Introducing the Pennsylvania Computer Science Teaching Certification Langauge

This past June I got involved with a project to improve computer science teaching in Pennsylvania. As a teaching assistant at a CSforAllPA Boot Camp, a week long training for teachers to learn computer science, we found a need for an interpreter for the language defined by their certification exam. The creators of this exam defined a new programming language, specifically for displaying questions on their exam, but with little consideration for how teachers would be expected to familiarize themselves with the language or the test. Coming off the success of my senior project, started by a friend of mine to build a programming language pretty much from scratch, I suggested instead of attempting to substitute Java for the exam language, we not-so-simply build our own interpreter for it.

During the boot camp, we taught in both Java and the exam language. While this exposed teachers to both the "code-test-debug-repeat" cycle and the exam language, the rapid exposure to two somewhat distinct languages seemed quite rough, especially for those who were learning programming for the first time.

Here is a comparison of the exam language and Java, side by side. Syntactically, you'll notice that exam language is not a "curly brackets" language, instead opting to use keywords and indentation for marking code blocks, and it lacks the public class Factorial { class declaration which Java requires. It also uses keywords for logical operations: and, or, and not, instead of &&, ||, and !. To an experienced programmer, this is very superficial, although I must confess to having had long arguments over such minutia in the past. Semantically, its easy to notice (perhaps on a longer block of code) that both use weak static typing, pretty much following C. A deeper look, you'll notice both are missing all the unsigned types. What this amounts to is that while you cannot change the type of a variable, the language will automatically change the type of values within certain expressions. This behavior can be contrasted to Python or JavaScript which respectively have strong dynamic typing, and weak dynamic typing: meaning that variables don't have types at all, it is values which carry the type, and in Python, a value must be explicitly casted and JavaScript will do its very best to implicitly cast everything even where it doesn't make sense.

int fact(int n)
    int result;
    if(n == 0 or n == 1)
        result <- 1
    else
        result <- fact(n - 1)
    end if
    return result
end fact

public class Factorial {
    public static int fact(int n) {
        int result;
        if(n == 0 || n == 1) {
            result = 1;
        } else {
            result = fact(n - 1);
        }
        return result;
    }
}

Of the established mainstream languages, I believe, and clearly the professors leading the boot camp too, that Java is the nearest substitute for the exam language. So why then do we want to look into alternatives to Java? The boot camp was incredibly fast paced. by the second day we had them working through nested loops, and for some, the delineation of different scopes was unclear, in part due to the changing scope delimiters: keyword(...) { [scope] } versus keyword(...) [scope] end keyword. Over the past four years as a teaching assistant, I've noticed that learning how scopes work is often times one of the more difficult tasks in learning to program, and I've also noticed how not understanding how scopes work can completely set a student up for failure, because they will struggle to understand their own programs structure. Seeing two different forms of scope delimiters seemed to confuse students, especially those without any prior programming experience. In my mind, this is the biggest reason to teach the boot camp in only a single programming language.

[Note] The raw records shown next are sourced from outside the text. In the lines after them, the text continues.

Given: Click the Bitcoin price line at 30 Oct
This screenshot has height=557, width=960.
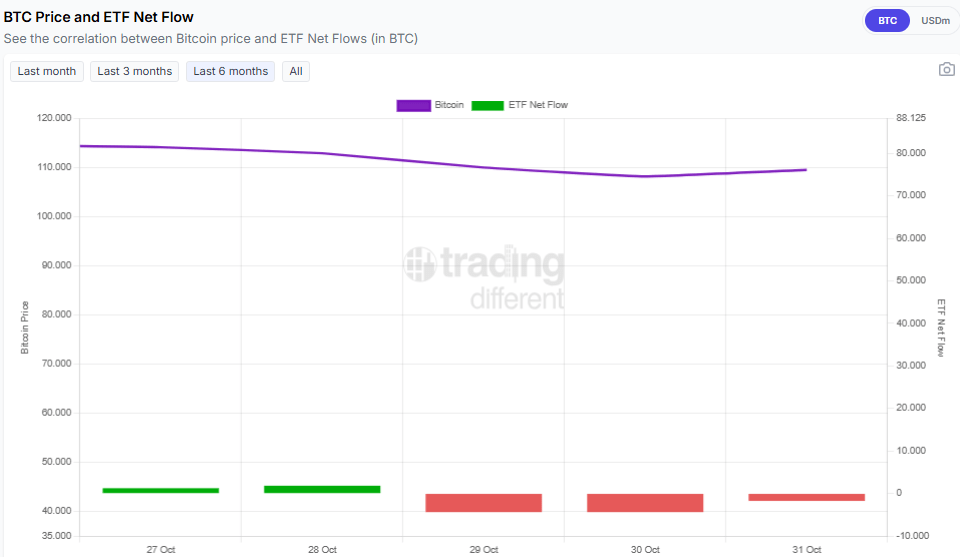Looking at the screenshot, I should [645, 176].
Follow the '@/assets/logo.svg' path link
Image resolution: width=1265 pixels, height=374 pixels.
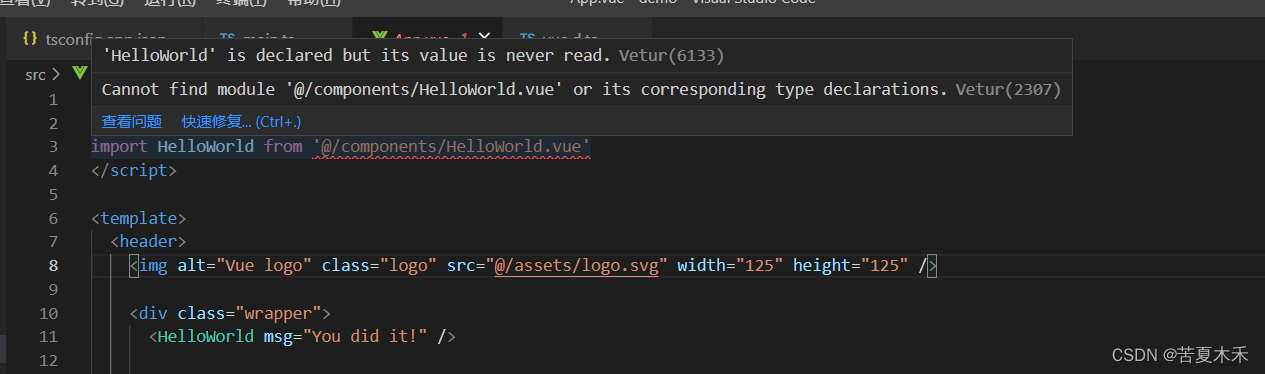tap(577, 266)
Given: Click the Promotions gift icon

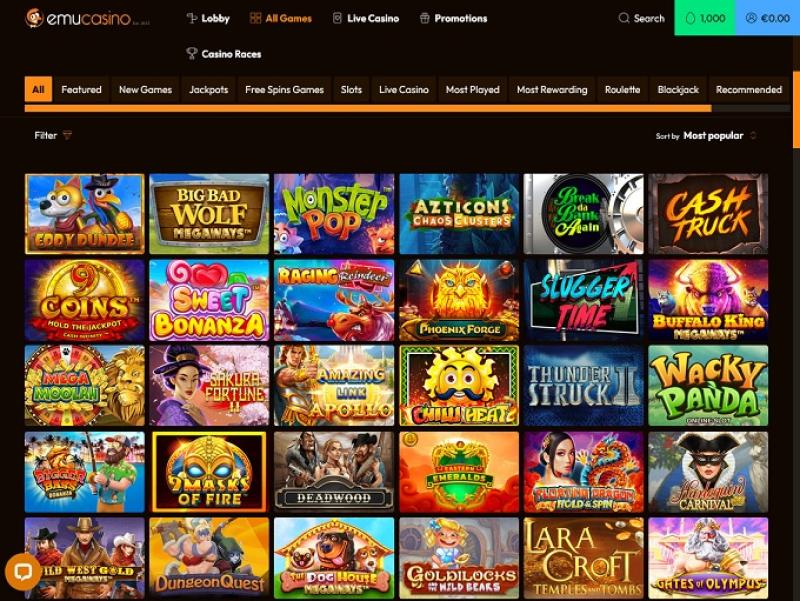Looking at the screenshot, I should tap(424, 18).
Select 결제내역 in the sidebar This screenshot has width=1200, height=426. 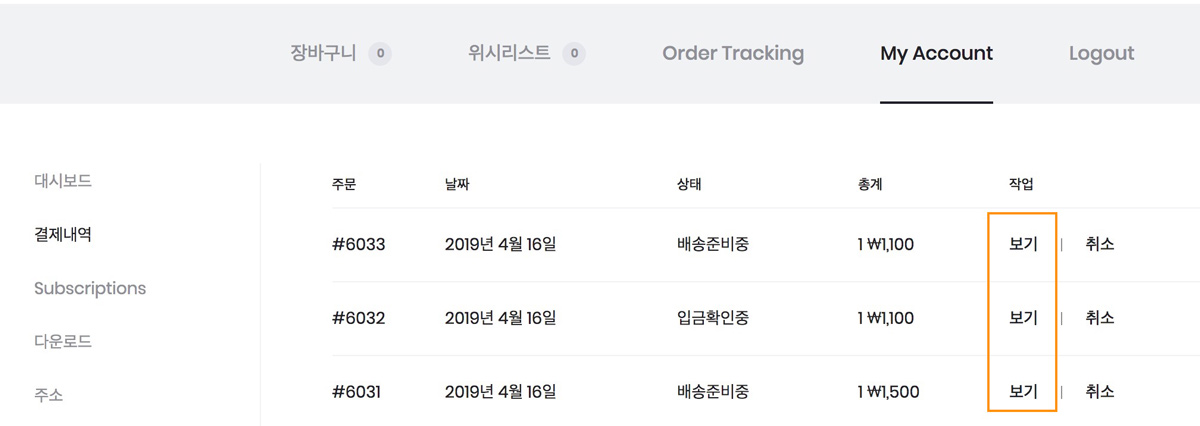click(x=63, y=234)
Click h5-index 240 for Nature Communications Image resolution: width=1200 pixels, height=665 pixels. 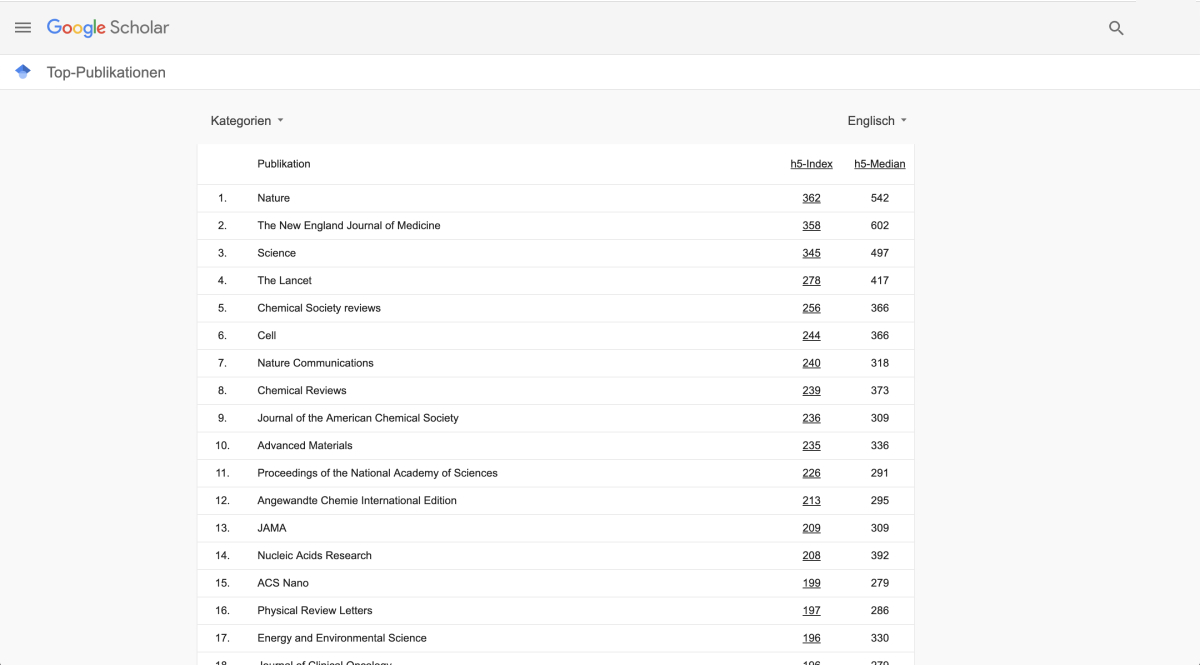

To remedy this split, I've been working on an interpreter for the exam language. In order to avoid trademark infringement on the specific exam, I've been calling the project Pennsylvania Computer Science Teaching Certification Language or PaCSTCL (pronounced like "obstacle") for short. The hope is that with a single language for their training and examination, teachers will more easily pick up programming, and also be confident in their ability to apply programming concepts to lessons in their classrooms.

To conform as closely to the exam language, I'll be using the guidelines set out in the exam's study companion, on pages 13 and 14, as well as evaluating against all of the code examples in the study companion, and any other resources I can find. Because the study companion's guidelines leave a lot to be desired, I've been instructed to mimic Java's semantics where clear semantics are not given by the study companion. I'm also planning to define a formal language specification, to trace PaCSTCL's behavior back to the behavior defined in the study companion and in Java.

Development of this project is not an easy undertaking. I'd like to thank Dr. Tammy Pirmann for bringing me to the CSforAllPA Boot Camp as her TA, without which I would not have gotten involved with this project, and who also has provided much clarification on the intended semantics of the exam language. I'd also like to thank Prof. Mark Stehlik for actually believing that I could do this, and of course making the introductions necessary to start this project. Lastly I'd like to thank the Pennsylvania Training and Technical Assistance Network (PaTTAN) and Lancaster-Lebanon Intermediate Unit 13 (IU13) for funding this endeavor.